More NewsPublishers Enraged at Engage

Publishers Enraged at Engage

Some of Engage's publishers are angry at the ad network's decision to cut their commissions.

Some Engage network affiliates are outraged that the company plans to restructure its relationships — by announcing that it will cut its commission to them by 20 percent.

On January 2, several publishers received a letter from Engage Media Services’ senior vice president, Barbara Kelly, stating that the commission they receive from each network ad sale would be reduced to 40 percent.

Engage refused to disclose the amount it had originally been paying out to publishers, but sources close to Engage Media and several publishers said that the rates are typically 60 percent.

And now, some of those publishers say they are furious with the reduced rates — which they claim Engage unfairly forced on them.

“They just sent me, and a few others, the ‘kiss of death’ letter saying we will only get 40 percent, and we must sign a new contract,” said Linda Hammer, who operates The-Seeker.com and who alleges that Engage does not accurately report impressions on her site. “40 percent of what, two cents? I’ve had it with them.”

Another publisher’s company is now going to begin selling and serving its own ads, using Engage only to “fill in the gaps.”

“I have watched [Engage’s] Run of Network rates go from $5 CPMs to $1 … Their problem is, as CPMs have dropped, the amount of money they bring in has decreased,” said the publisher. “If someone a year ago purchased $1,000 worth of advertising, [publishers] were getting $400 of it. Now days, that same advertising is being sold for $200, so they would only be receiving $80. Now [Engage] are trying to get their revenue up, so now they take $120 of that $200.”

“I think that the contract actually states that we are not supposed to tell anyone about the contract. I would like to keep my ever-dwindling revenue from them,” said the source, explaining the choice to remain anonymous.

But Engage defends its actions. According to the letter to publishers, the readjustment is meant to bring commissions more in-line with industry standards.

“While building services to meet our customer needs, [Engage] continued to charge below-industry-standard commission rates on some sites … In order to continue to provide you with the best service in the industry, it is necessary for us to realign our commission rates.”

According to terms of the letter, publishers must agree to the new terms by the end of January. Publishers who do not agree to the revised terms will have their contract terminated.

“Charging this commission is necessary for us to maintain the breadth and caliber of the products available to our sites, and will enhance our product offerings as well as provide publishers with the technology needed to secure greater market share with advertisers,” Kelly wrote.

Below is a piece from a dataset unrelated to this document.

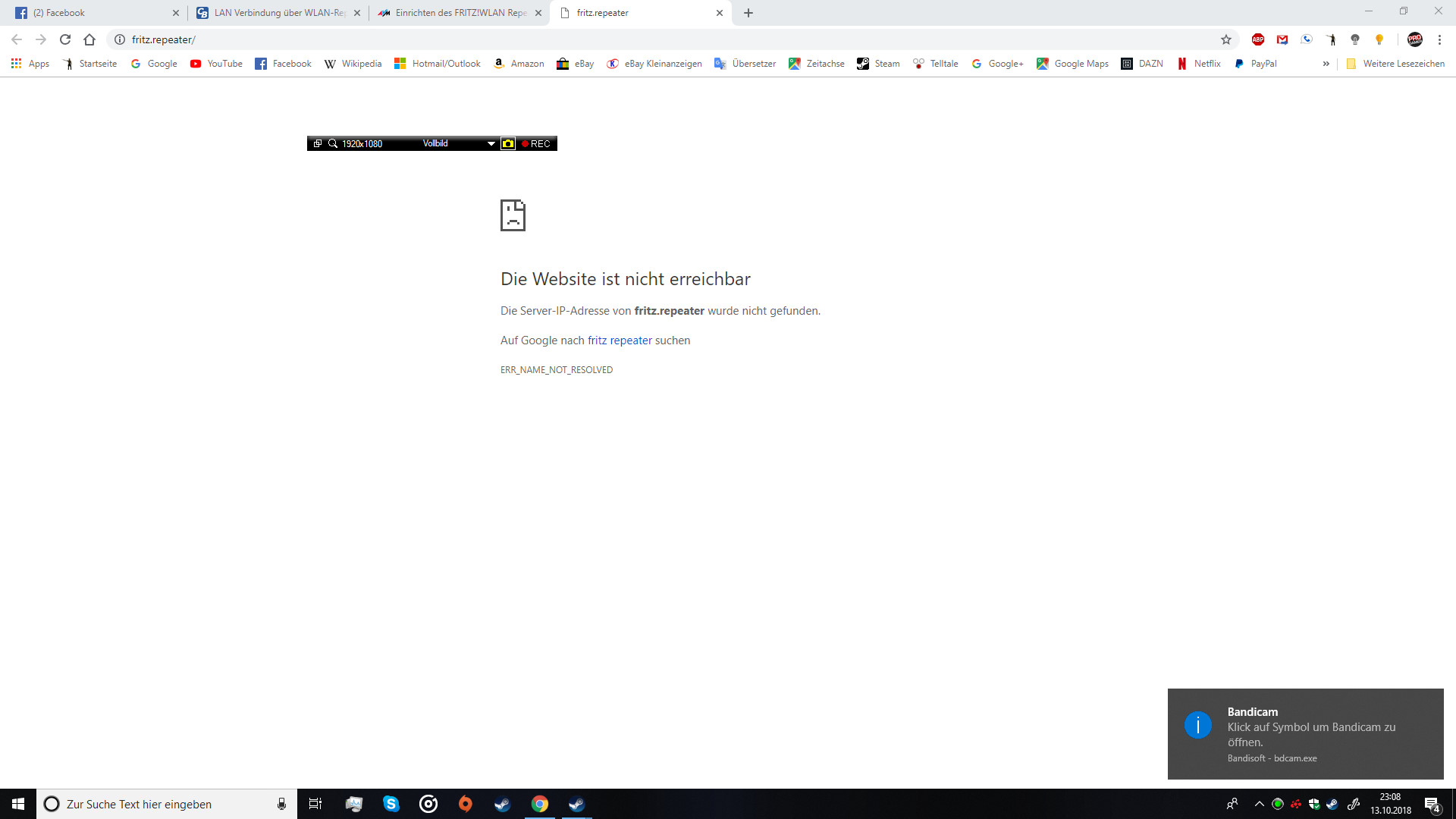
Task: Bookmark this page with the star icon
Action: 1226,39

Engage declined to indicate what it considered “standard” rates, and wouldn’t say how many publishers had been charged “below-industry-standard commission rates.” Engage spokesman Michael Mayzel declined to specify the number of sites that received the letter, but he said it was not sent to all of the company’s affiliates.

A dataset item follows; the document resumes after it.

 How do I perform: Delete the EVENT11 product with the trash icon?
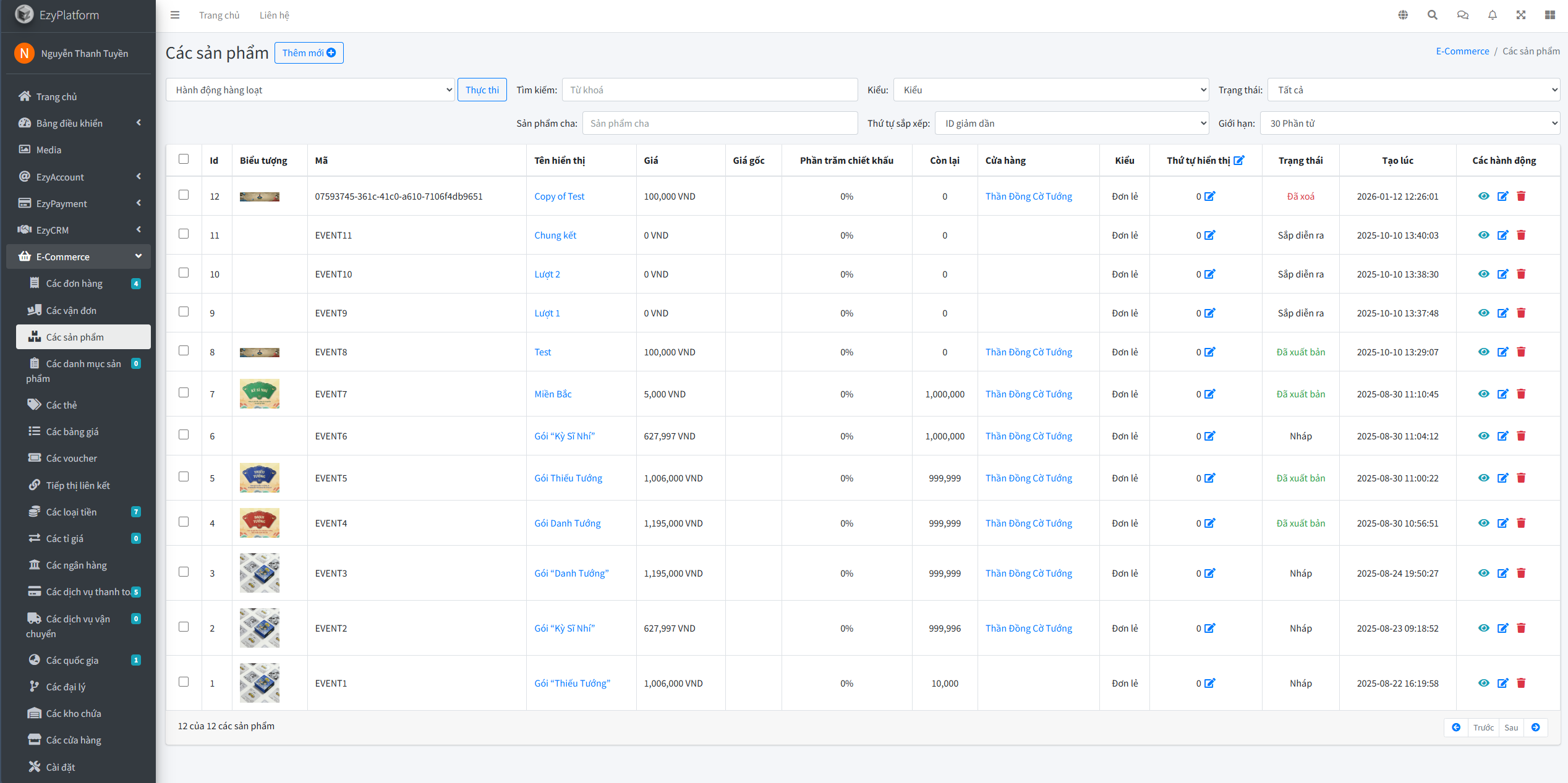tap(1521, 235)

“Basically we’re [renegotiating] … so that the structure of the contacts is more equitable for both the publishers and Engage,” Mayzel said.

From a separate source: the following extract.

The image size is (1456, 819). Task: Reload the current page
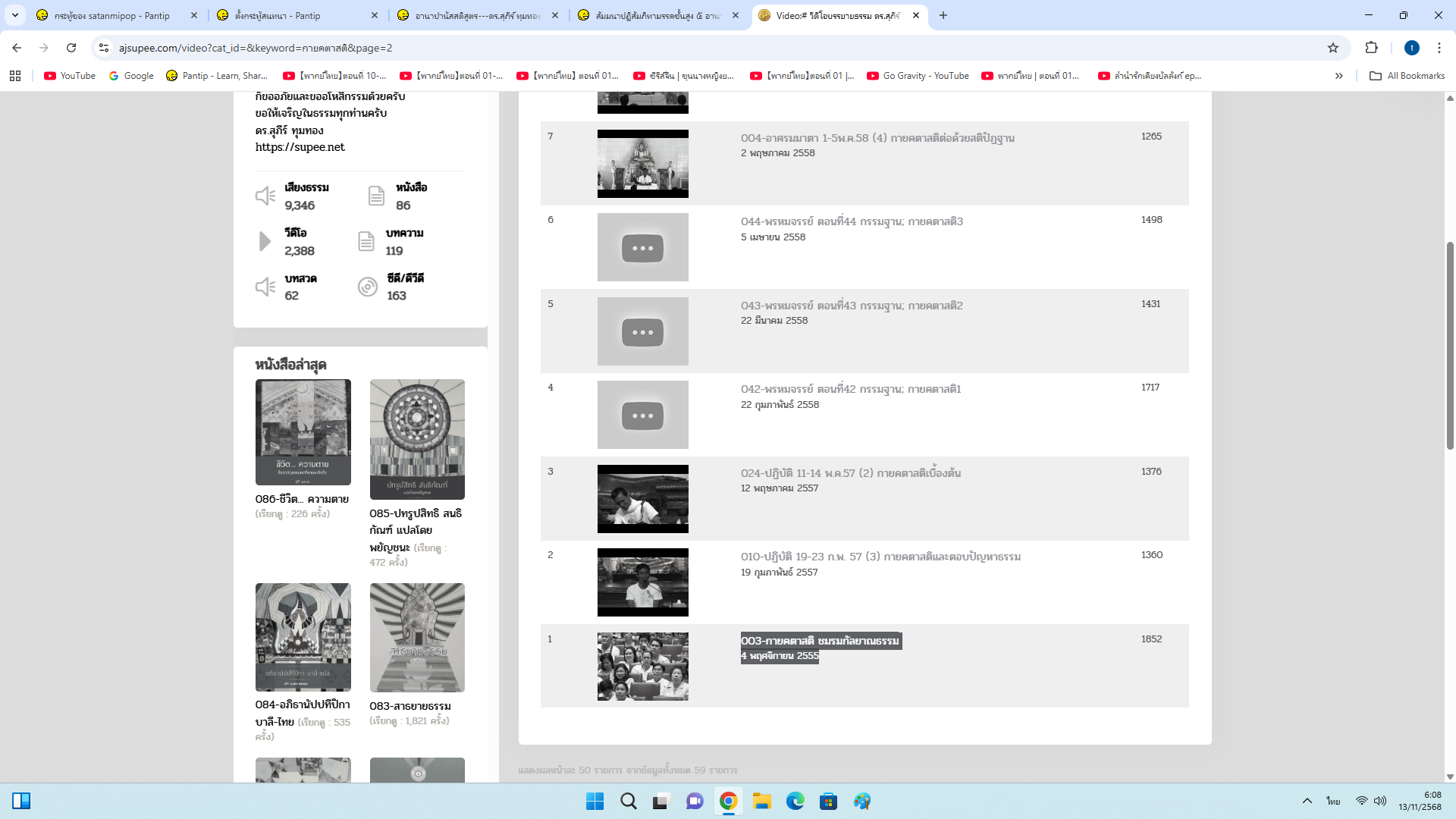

Mayzel said the reduction in commission reflects what Engage considers “the value added services we bring to publishers,” including ad campaign targeting and optimization. He said these services, performed for advertising clients, “enables publishers to secure greater market share with advertisers.”

Mayzel also referred inquiries to the company’s filings with the Securities and Exchange Commission, which address the contract restructuring.

“In an effort to improve our profitability [for the Media Segment], we are in the process of renegotiating agreements with certain of the Web sites in our network to increase the percentage of revenue retained by Engage, as well as to require in certain situations that Engage recuperate certain costs associated with its ad technology prior to sharing net revenue with the Web sites … we believe that such efforts will improve our results of operations and financial condition.”

Engage could certainly stand to see that happen. Thursday, the company announced a massive restructuring designed to simplify its corporate structure, and announced that it would lay off about half of its employees.

And some industry watchers are concerned that the restructuring, which will shave about $120 million to $150 million in annual costs, might be too late to save the company. Engage said it had $100 million in cash and marketable securities by the end of November 2000, but would take a restructuring charge of $40 million to $45 million, of which $17 million to $20 million will be in cash. That’s on top of normal operating losses — the company said it had a net loss of $47.8 million last quarter — and it’s not clear when the savings from restructuring will begin.